- Work to be completed
Pull out every line below holding the word "agent".

(Recorded data)

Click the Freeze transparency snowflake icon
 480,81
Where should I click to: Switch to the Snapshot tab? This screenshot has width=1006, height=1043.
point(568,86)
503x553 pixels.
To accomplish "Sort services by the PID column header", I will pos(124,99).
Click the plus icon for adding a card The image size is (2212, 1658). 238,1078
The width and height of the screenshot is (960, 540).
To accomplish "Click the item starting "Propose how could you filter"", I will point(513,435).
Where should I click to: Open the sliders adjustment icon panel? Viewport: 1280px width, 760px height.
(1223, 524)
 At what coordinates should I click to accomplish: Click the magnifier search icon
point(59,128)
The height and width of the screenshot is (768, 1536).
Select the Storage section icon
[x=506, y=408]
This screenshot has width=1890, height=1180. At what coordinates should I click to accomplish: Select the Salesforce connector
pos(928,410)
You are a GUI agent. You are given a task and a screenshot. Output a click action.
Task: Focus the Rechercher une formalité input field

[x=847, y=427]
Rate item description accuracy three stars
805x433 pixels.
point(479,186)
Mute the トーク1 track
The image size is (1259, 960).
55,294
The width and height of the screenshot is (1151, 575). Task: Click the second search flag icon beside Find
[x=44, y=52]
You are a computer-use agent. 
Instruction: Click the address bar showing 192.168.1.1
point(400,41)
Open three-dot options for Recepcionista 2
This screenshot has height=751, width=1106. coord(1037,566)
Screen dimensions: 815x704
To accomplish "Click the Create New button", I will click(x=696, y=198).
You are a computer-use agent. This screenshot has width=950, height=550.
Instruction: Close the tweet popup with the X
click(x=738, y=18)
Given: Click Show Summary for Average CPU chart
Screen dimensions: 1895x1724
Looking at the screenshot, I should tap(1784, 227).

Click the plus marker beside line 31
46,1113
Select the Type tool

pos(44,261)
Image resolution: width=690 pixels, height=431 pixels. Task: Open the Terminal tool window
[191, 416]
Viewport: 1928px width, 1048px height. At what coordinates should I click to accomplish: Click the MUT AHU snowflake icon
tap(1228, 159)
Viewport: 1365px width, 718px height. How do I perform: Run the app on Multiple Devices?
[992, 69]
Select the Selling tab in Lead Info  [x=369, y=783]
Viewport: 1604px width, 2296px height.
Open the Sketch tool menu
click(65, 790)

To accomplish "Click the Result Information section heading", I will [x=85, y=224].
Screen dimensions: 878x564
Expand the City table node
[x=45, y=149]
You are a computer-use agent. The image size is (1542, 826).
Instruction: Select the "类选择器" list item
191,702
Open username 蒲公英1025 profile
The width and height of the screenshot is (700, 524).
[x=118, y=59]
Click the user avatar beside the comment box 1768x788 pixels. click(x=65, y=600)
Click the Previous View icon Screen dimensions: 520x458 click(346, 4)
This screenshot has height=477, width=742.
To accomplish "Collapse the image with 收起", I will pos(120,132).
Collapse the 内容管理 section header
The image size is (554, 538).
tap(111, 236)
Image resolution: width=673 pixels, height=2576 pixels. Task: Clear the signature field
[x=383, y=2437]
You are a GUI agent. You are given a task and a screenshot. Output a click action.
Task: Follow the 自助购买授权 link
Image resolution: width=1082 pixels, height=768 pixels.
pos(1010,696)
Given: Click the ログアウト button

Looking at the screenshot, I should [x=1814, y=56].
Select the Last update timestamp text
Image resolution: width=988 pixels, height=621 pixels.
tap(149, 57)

(End Recorded data)

- Output of the exercise
You are a GUI agent. You are given a task and a screenshot. Output a click action.
You are a computer-use agent. 
You are a computer-use agent. This screenshot has width=950, height=550.
You are a computer-use agent. The image size is (1542, 826).
You are a GUI agent. You are given a task and a screenshot. Output a click action.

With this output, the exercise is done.